Musically, the project is a firm adherence to Tyler’s most rap-heavy roots. There’s little sense of sensitive NPR tiny desk vocal sentiment here. Even the more mellow, melodic Wasyaname rings with his established rapped prowess. But beyond Wasyaname, the synth-driven and Faiyaz-tinged marathon that is Sweet / I Thought You Wanted To Dance, and the Daisy World hook on Rise, blaring horns on tracks like Lemonhead make it a not-so-distant reminiscent rap anthem; booming DJ Drama interjections timestamp the whole project at an earlier decade; and beaming Tyler genius brings it into the future, while his visual aesthetic brings it even further into a cultural past. It’s a patchwork exhibition of his influence and influences.
That much has been obvious in his video rollouts en route to the Call Me If You Get Lost release. There’s a throwback essence à la Wes Anderson that frames each and every visual in their warm-white-balance 20th Century feels, conjuring images of a sometimes-fantastical past. Towering on a stack of suitcases in some front-pleated pants, Lumberjack Tyler looks like the rap Leon Bridges. In a leopard vest for the Wasyaname video, afro picks stream by on vintage bikes. And in a train cabin for the skit, Brown Sugar Salmon, Tyler again channels Wes Anderson through the warm tint, the suitcases, the travel, and the timestamp of film. It’s an established vibe that entrenches the viewer in a very purposeful direction.

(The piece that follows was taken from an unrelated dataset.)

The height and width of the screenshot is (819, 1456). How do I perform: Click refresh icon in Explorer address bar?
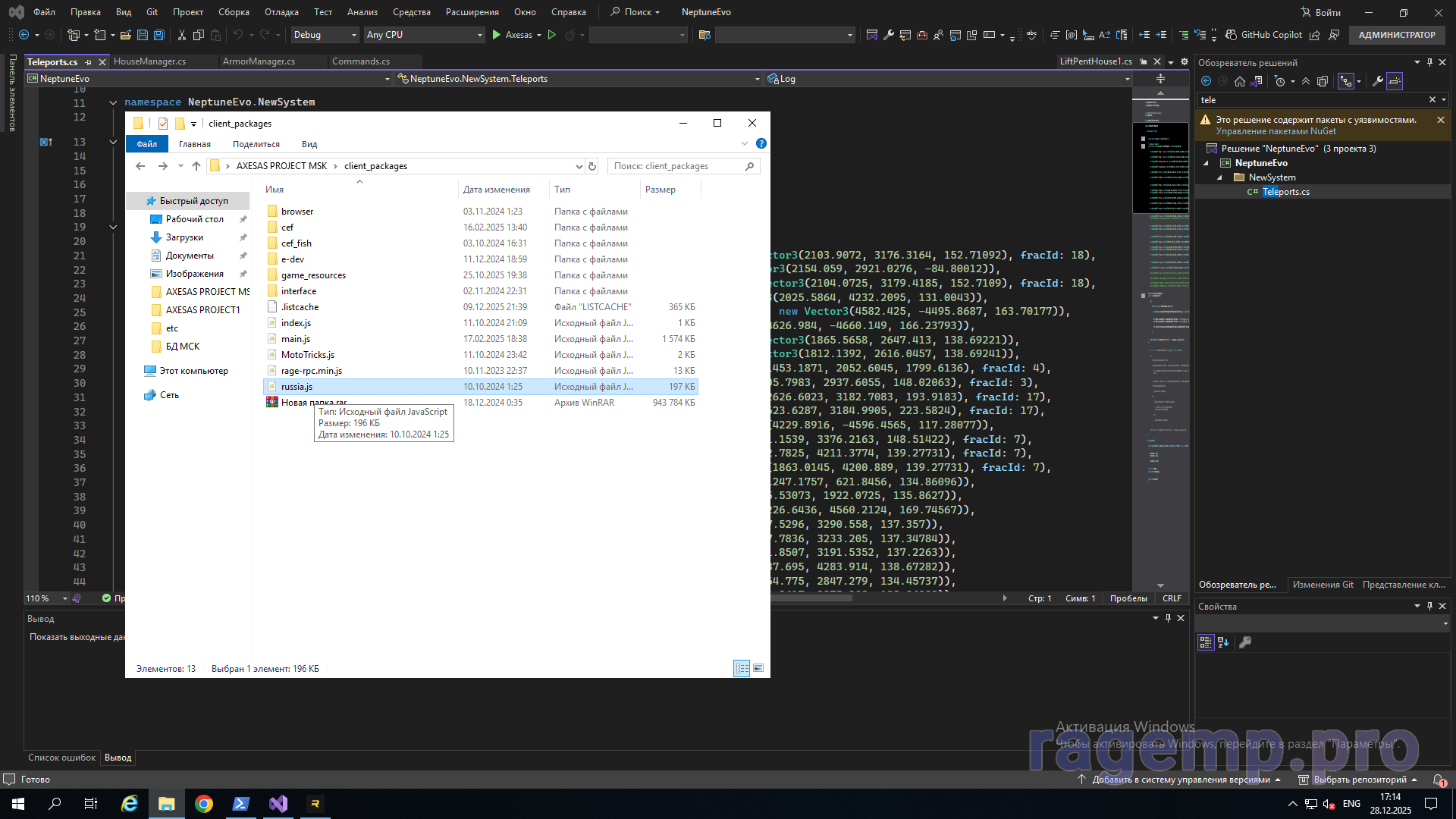click(592, 166)
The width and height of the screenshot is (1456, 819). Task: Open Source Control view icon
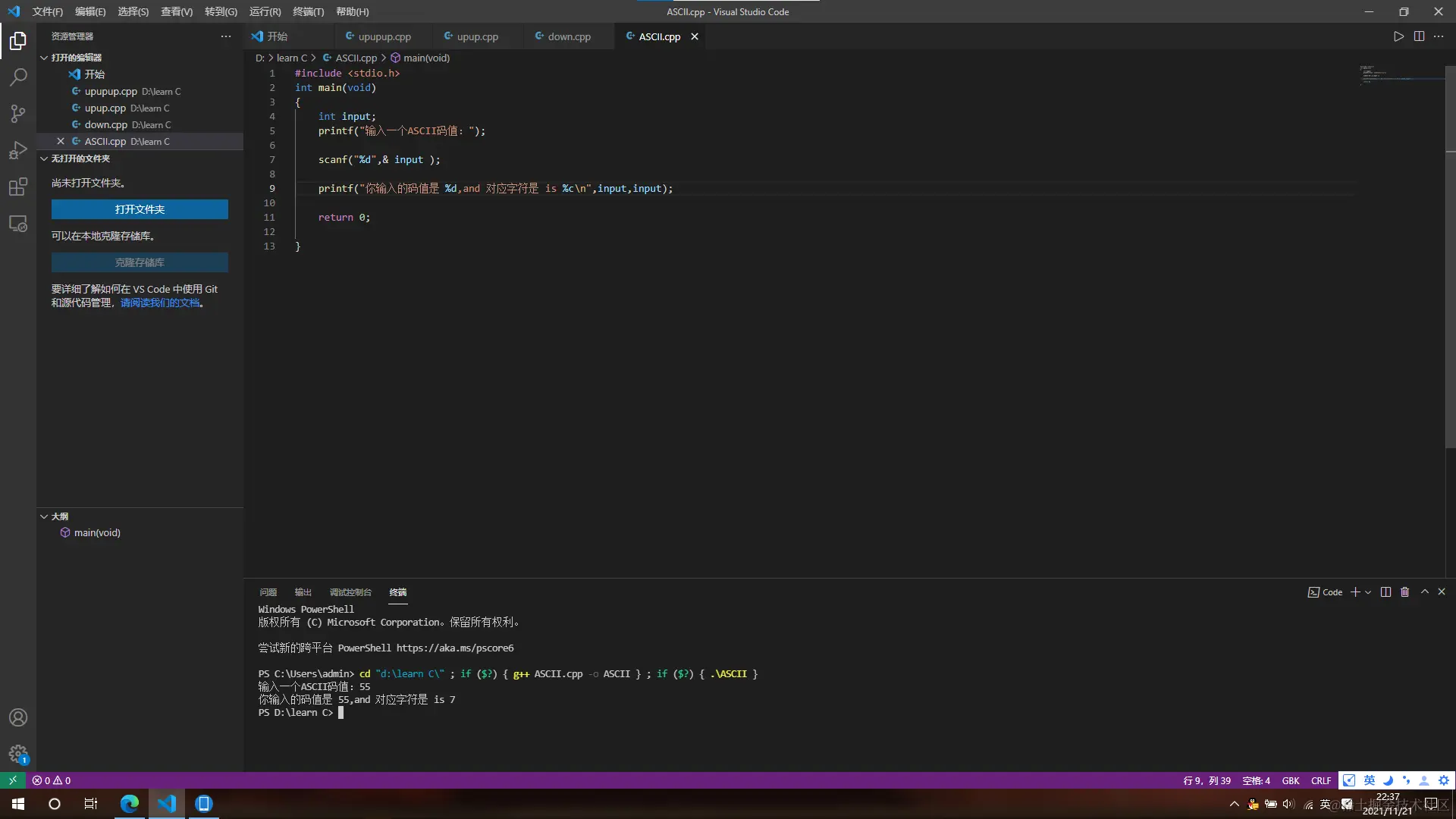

It’s a vibe that also plays at juxtaposing the music itself, without interfering with the audio, visual, and audiovisual stories Tyler, The Creator is ultimately telling. There is fluidity to his ideas, as broadly sourced as they may seem. And the strong central foundation of the communication between those ideas always come back to the music. And the music, again, circles back to Tyler’s own roots.
He’s been on a long and windy creative trail over the past decade, delivering unexpected project after unexpected project gleaming with audacious provocation, experimental musicality, and steadfast humor. And though Call Me If You Get Lost is no different in the formula, it’s starkly distinctive from his most recent projects: 2019’s Igor and 2017’s Flower Boy, in that it’s most reminiscent, instead, to 2011’s Goblin. Hell, he sourced DJ Drama for that air of epochal redolence, and he and Drama’s collaboration delivers exactly that.
There’s something hip-hop has been necessarily missing from its most prominent names in the most recent years. It’s an intersection of a grungy imperfection in its production, some lighthearted poeticism in its penmanship, and a timeless relatability to any fan of the scene through almost any era. Call Me If You Get Lost – channeling the fast-paced, rap-heavy, antic-laced audacity of Goblin – quenches the drought of a wider hip-hop try-hard main stage by reintroducing a tried-and-true formula with a new twist: loud producer, louder bass, anthemic club bangers, and some well-balanced reprieve from it all with moments of introspection, calm, and of course, humor. Tyler, The Creator, in his fifth try in ten years, has seemingly delivered his fifth masterpiece.